● Exercise instructions
Print the items word for word, starting with the first line and going on through the line that contains "click(231, 19)".

● Recorded information
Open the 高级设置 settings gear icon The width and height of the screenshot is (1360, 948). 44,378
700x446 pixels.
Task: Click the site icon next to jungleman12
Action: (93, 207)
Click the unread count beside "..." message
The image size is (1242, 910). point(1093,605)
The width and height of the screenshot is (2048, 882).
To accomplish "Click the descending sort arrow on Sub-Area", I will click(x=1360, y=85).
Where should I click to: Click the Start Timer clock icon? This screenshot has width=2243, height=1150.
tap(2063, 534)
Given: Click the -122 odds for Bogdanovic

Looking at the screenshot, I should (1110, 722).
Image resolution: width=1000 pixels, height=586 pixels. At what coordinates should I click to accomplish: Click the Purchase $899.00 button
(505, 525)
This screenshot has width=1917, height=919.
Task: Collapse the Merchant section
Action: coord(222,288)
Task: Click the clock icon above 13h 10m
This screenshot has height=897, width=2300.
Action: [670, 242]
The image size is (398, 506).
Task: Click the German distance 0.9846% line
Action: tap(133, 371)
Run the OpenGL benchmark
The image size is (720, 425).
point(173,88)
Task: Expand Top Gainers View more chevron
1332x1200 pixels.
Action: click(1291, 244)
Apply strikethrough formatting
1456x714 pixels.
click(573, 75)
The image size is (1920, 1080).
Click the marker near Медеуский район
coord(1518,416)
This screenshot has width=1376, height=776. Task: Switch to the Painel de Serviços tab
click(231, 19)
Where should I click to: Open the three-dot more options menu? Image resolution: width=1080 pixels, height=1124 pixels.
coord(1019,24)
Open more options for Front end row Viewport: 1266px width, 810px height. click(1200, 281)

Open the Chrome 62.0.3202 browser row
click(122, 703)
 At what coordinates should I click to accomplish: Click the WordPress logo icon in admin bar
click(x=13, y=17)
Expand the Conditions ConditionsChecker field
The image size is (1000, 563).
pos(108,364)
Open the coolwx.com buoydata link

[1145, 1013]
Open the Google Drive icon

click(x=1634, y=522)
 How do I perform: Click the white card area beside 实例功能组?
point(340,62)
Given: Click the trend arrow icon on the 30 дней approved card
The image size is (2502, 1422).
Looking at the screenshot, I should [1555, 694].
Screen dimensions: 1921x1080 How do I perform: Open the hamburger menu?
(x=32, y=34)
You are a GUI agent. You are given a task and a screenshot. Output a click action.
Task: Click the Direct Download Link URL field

● Solution to this problem
Open the 高级设置 settings gear icon The width and height of the screenshot is (1360, 948). 44,378
700x446 pixels.
Task: Click the site icon next to jungleman12
Action: (93, 207)
Click the unread count beside "..." message
The image size is (1242, 910). point(1093,605)
The width and height of the screenshot is (2048, 882).
To accomplish "Click the descending sort arrow on Sub-Area", I will click(x=1360, y=85).
Where should I click to: Click the Start Timer clock icon? This screenshot has width=2243, height=1150.
tap(2063, 534)
Given: Click the -122 odds for Bogdanovic

Looking at the screenshot, I should (1110, 722).
Image resolution: width=1000 pixels, height=586 pixels. At what coordinates should I click to accomplish: Click the Purchase $899.00 button
(505, 525)
This screenshot has width=1917, height=919.
Task: Collapse the Merchant section
Action: coord(222,288)
Task: Click the clock icon above 13h 10m
This screenshot has height=897, width=2300.
Action: [670, 242]
The image size is (398, 506).
Task: Click the German distance 0.9846% line
Action: tap(133, 371)
Run the OpenGL benchmark
The image size is (720, 425).
point(173,88)
Task: Expand Top Gainers View more chevron
1332x1200 pixels.
Action: click(1291, 244)
Apply strikethrough formatting
1456x714 pixels.
click(573, 75)
The image size is (1920, 1080).
Click the marker near Медеуский район
coord(1518,416)
This screenshot has width=1376, height=776. Task: Switch to the Painel de Serviços tab
click(231, 19)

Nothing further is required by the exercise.